- **RECORDS FOR THIS TASK**
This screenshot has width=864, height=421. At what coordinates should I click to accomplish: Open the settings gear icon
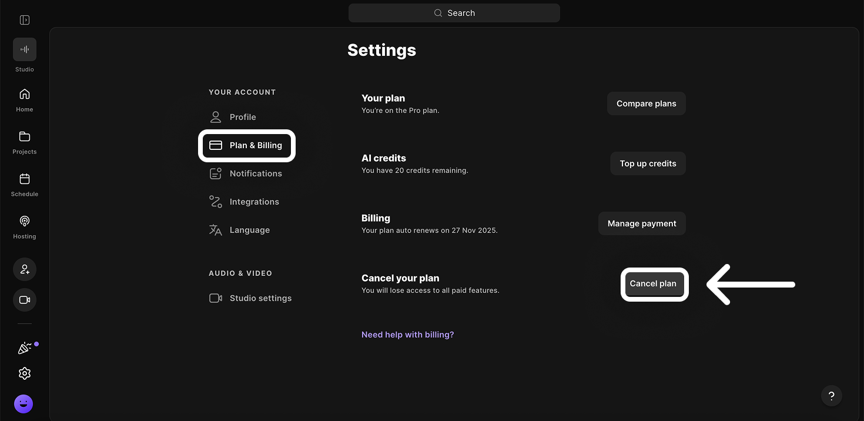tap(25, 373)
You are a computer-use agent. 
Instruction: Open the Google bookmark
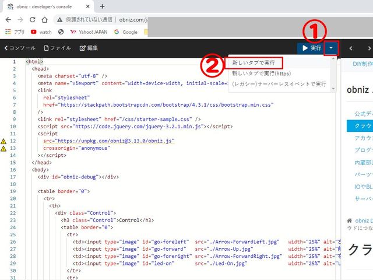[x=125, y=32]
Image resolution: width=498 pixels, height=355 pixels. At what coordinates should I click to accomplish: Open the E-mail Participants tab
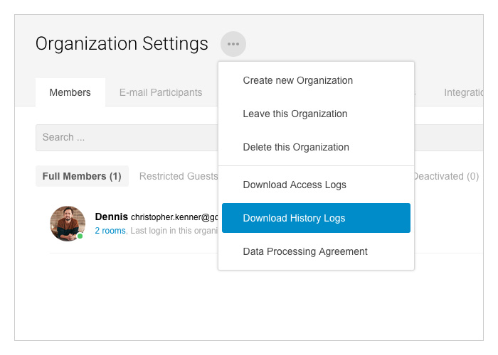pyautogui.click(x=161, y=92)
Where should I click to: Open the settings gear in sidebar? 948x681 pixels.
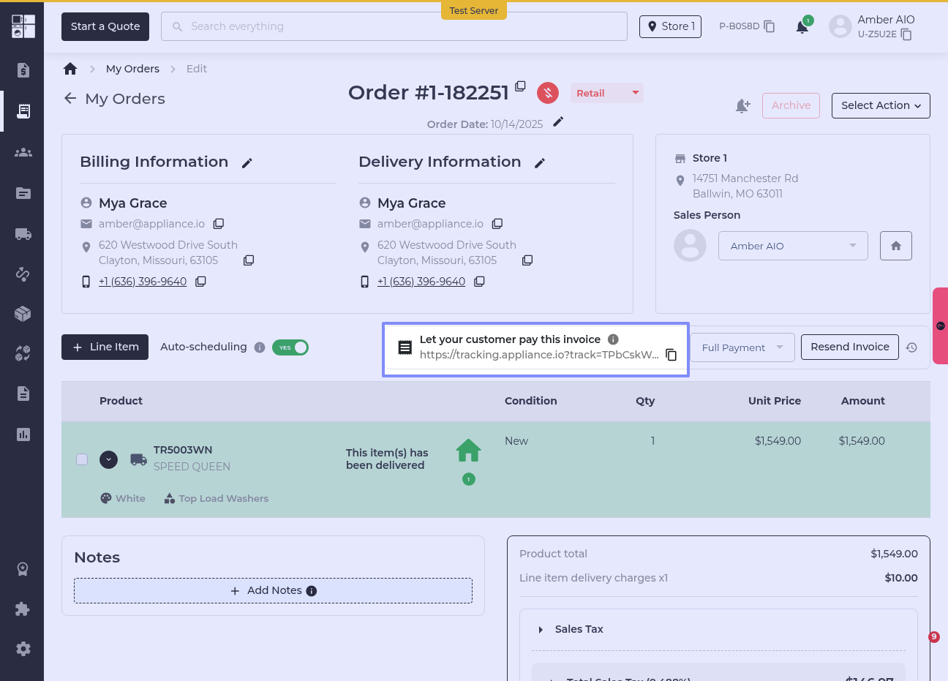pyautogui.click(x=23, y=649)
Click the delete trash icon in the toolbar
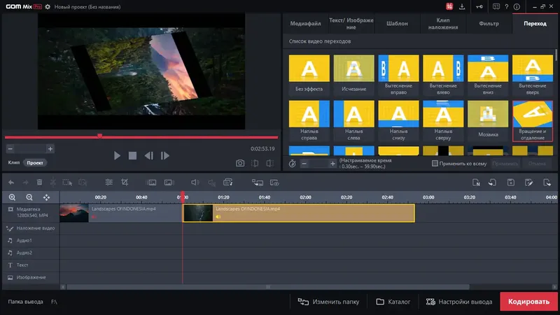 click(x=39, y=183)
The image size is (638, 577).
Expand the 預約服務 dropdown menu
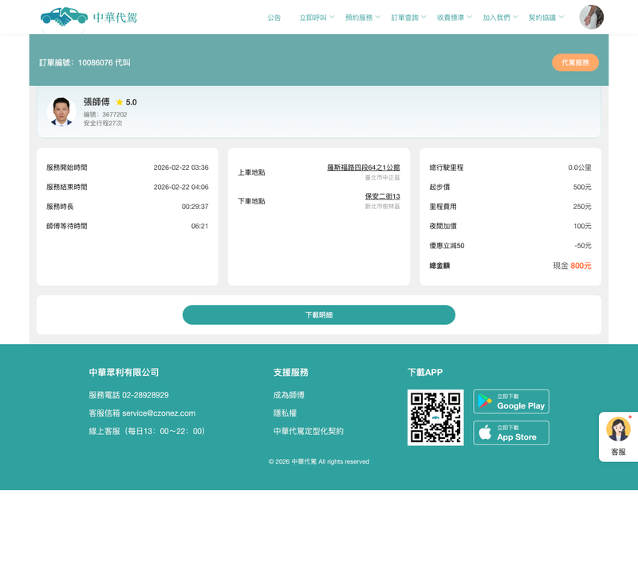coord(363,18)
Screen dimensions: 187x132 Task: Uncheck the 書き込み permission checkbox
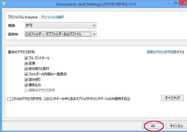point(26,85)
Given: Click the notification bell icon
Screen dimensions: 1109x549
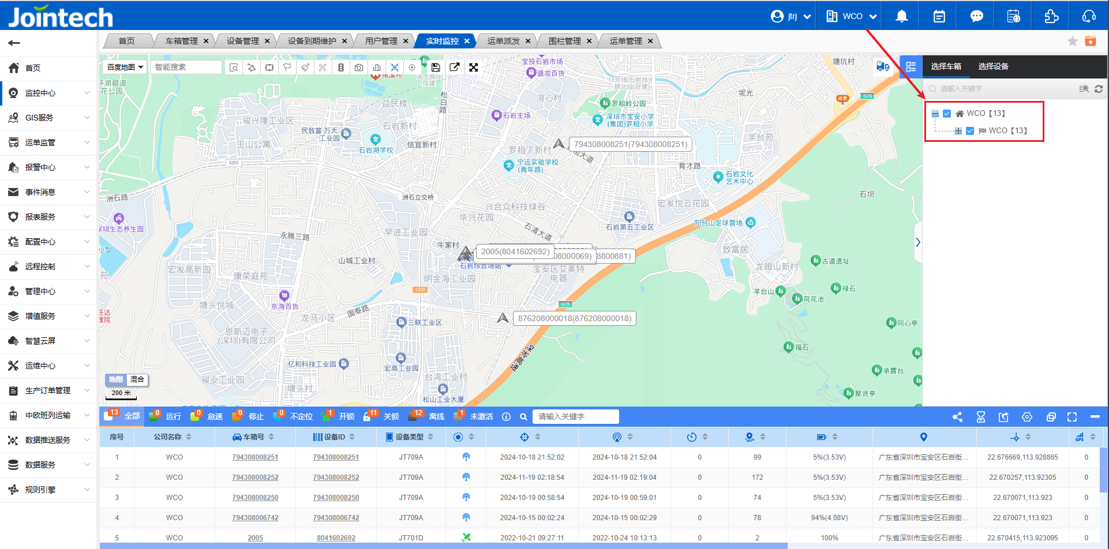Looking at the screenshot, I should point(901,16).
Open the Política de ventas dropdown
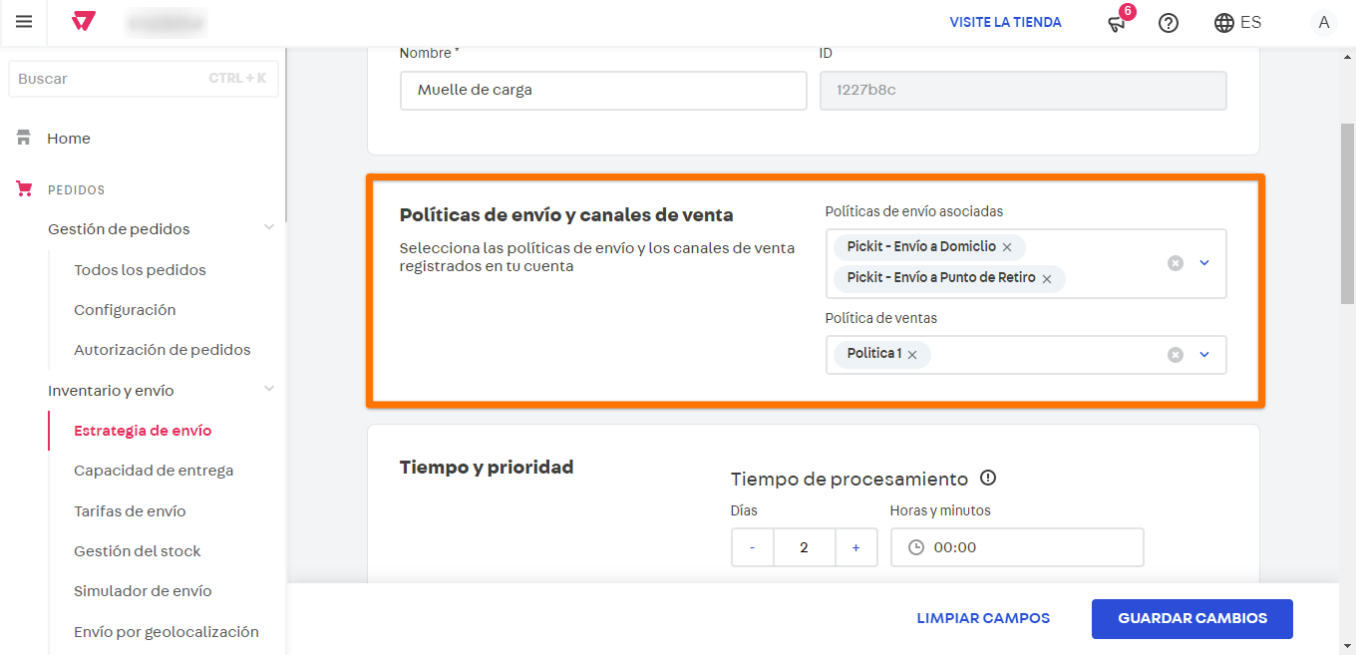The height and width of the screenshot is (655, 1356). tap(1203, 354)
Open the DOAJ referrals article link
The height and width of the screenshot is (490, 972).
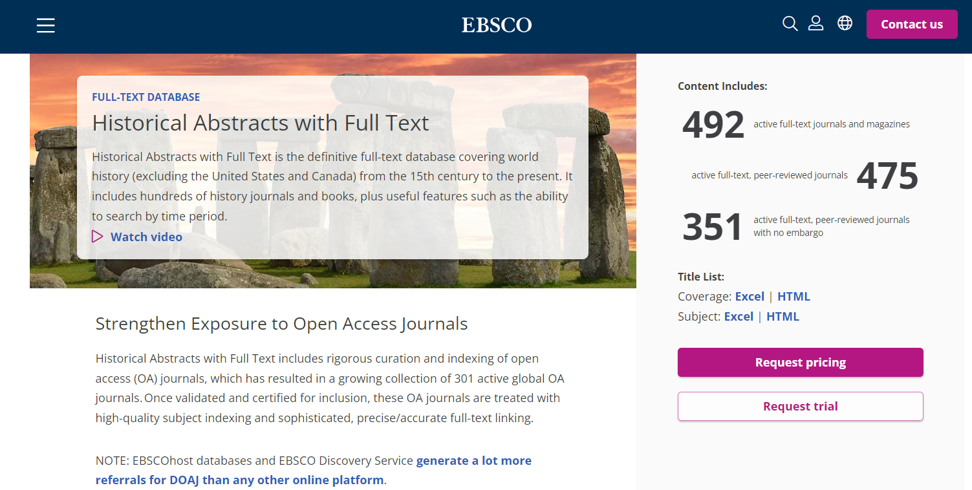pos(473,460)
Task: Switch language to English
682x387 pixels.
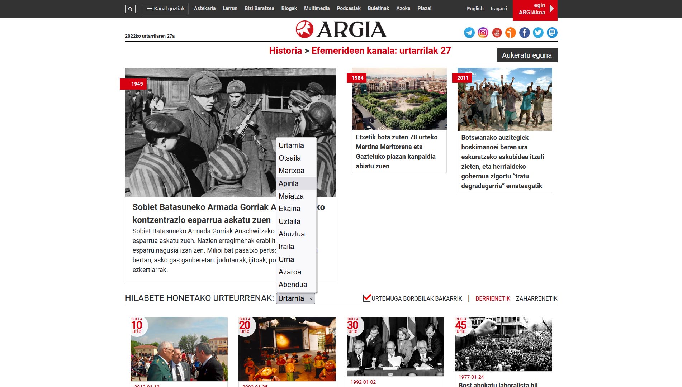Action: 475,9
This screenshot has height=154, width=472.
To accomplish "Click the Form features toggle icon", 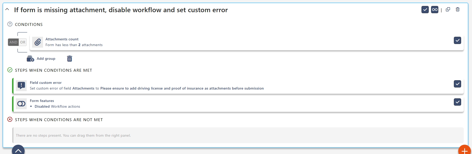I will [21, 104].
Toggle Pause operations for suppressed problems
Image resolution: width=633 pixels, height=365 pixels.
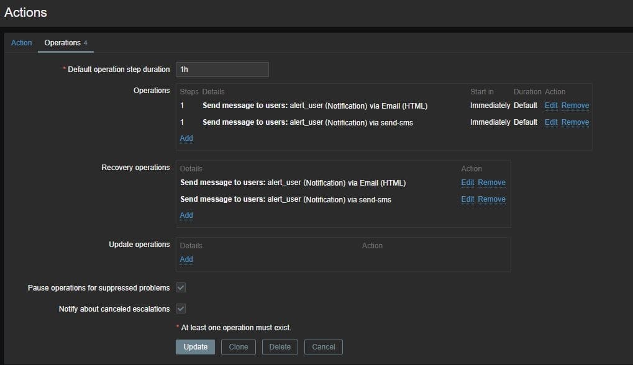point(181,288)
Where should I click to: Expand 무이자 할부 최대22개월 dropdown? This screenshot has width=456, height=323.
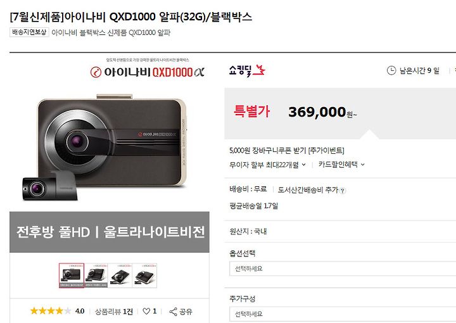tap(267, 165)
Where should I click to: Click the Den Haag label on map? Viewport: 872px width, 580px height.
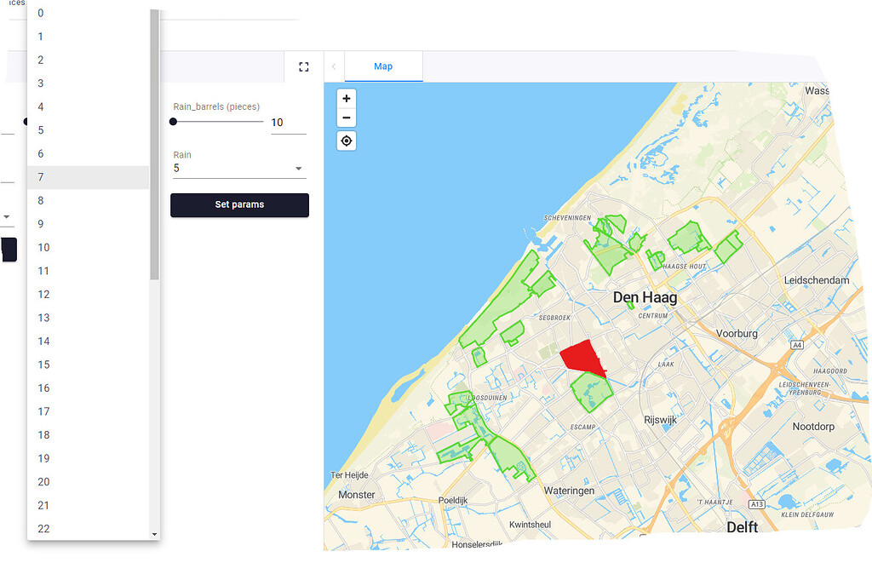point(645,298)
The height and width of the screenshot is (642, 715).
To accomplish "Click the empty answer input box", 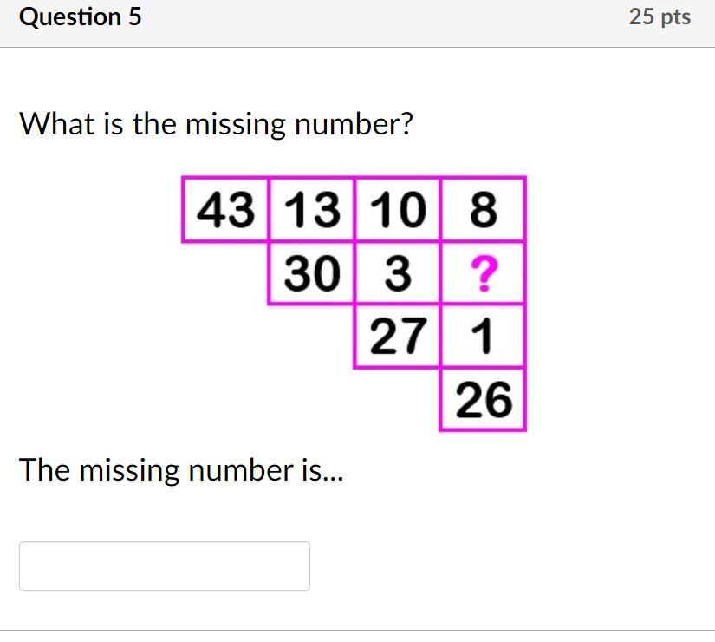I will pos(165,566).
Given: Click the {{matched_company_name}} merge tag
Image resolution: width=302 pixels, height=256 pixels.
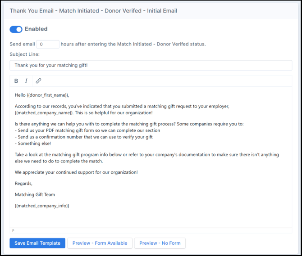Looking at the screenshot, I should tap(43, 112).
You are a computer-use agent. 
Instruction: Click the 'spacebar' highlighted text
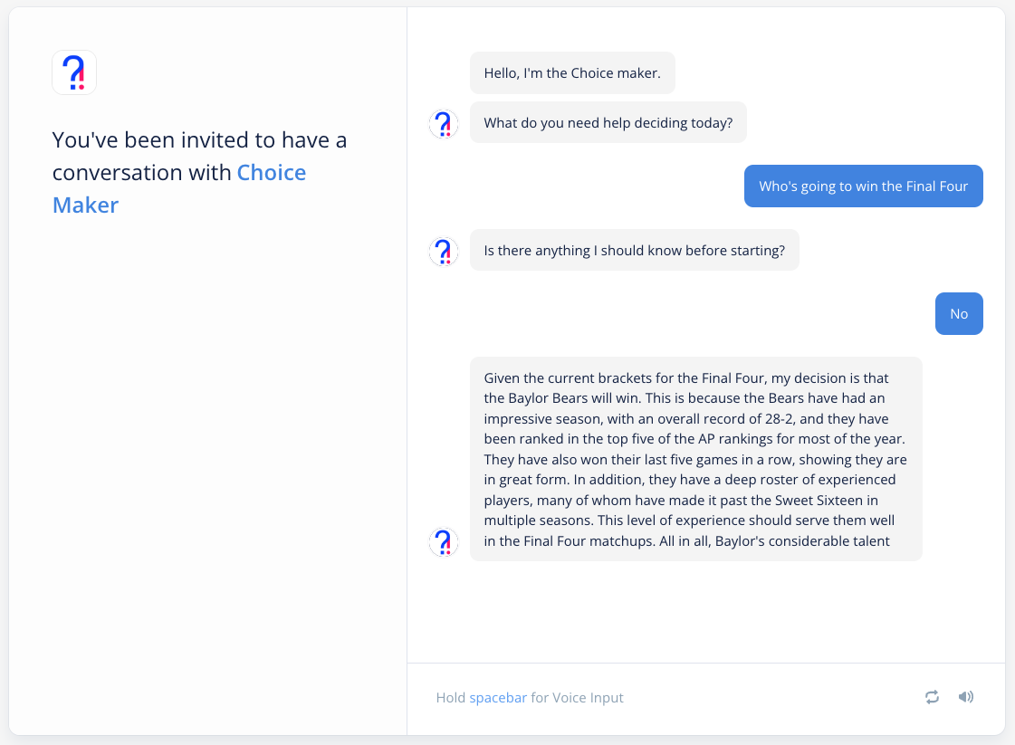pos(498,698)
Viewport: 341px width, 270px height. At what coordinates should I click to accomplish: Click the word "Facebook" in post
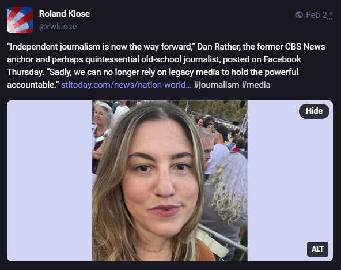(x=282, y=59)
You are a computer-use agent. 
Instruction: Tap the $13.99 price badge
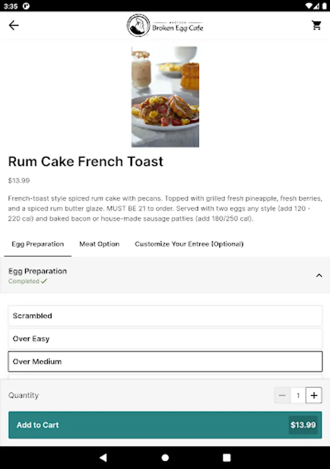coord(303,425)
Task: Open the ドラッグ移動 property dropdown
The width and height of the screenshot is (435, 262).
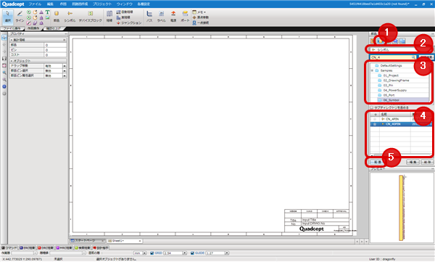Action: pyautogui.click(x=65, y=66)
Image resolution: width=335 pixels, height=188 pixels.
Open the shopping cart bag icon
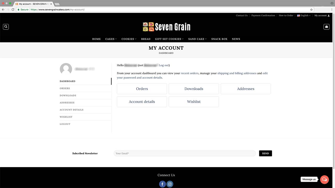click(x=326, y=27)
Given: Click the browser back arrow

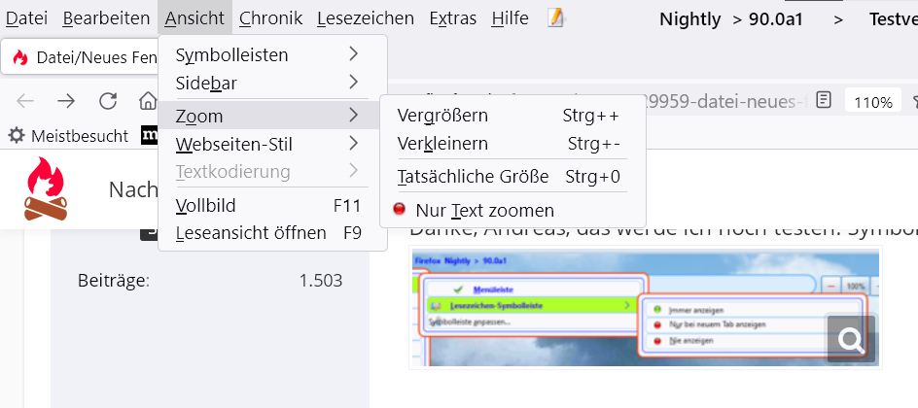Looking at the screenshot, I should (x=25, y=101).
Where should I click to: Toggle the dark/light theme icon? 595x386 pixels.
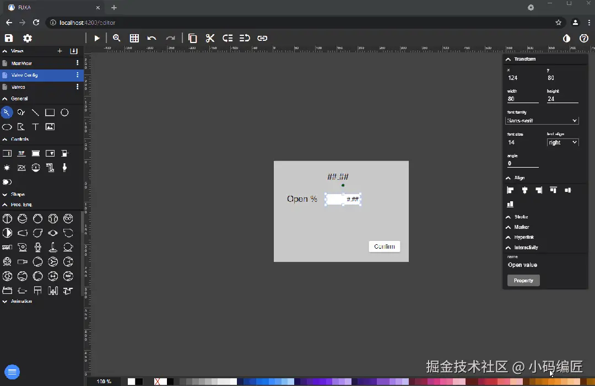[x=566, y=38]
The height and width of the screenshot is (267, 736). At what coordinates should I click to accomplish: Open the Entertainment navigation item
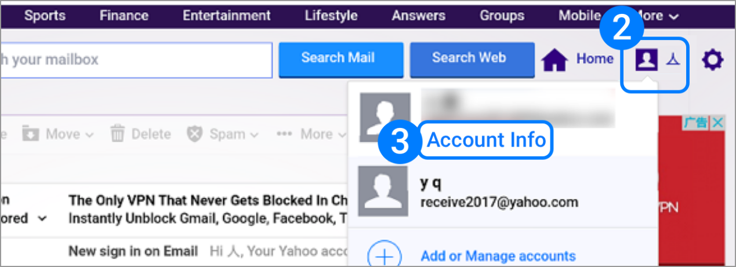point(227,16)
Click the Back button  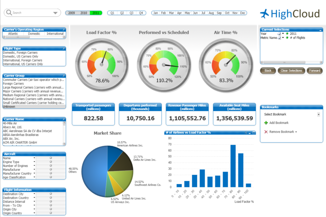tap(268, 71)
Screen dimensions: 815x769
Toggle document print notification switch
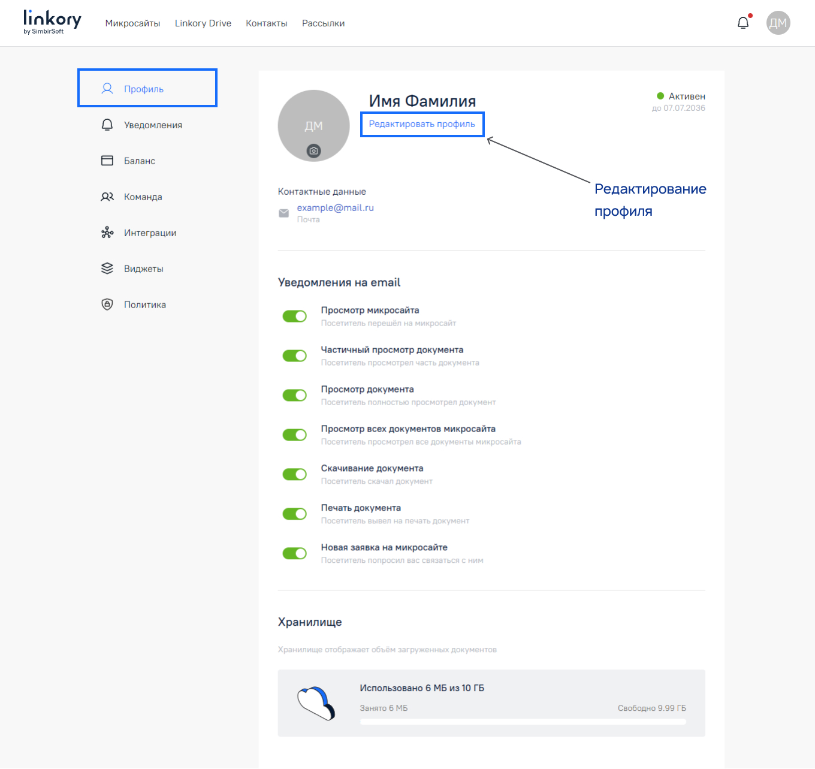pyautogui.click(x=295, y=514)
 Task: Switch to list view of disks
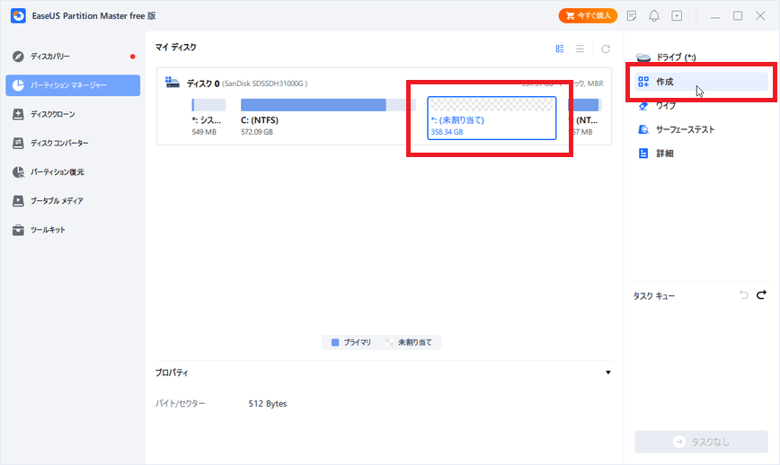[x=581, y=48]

- **WORK REQUEST**
Only the lines from the start of the records above through the line containing "The image size is (638, 577)." should be returned, exactly and with both ends, please; the pictures stay out.

- **SOLUTION TO THIS TASK**
This screenshot has width=864, height=421. At what coordinates should I click to accomplish: Open the settings gear icon
tap(25, 373)
You are a computer-use agent. 
Instruction: Open the Google bookmark
[x=125, y=32]
Image resolution: width=498 pixels, height=355 pixels. At what coordinates should I click to accomplish: Open the E-mail Participants tab
pyautogui.click(x=161, y=92)
Where should I click to: Open the settings gear in sidebar? 948x681 pixels.
pyautogui.click(x=23, y=649)
Click the delete trash icon in the toolbar
 click(x=39, y=183)
The image size is (638, 577).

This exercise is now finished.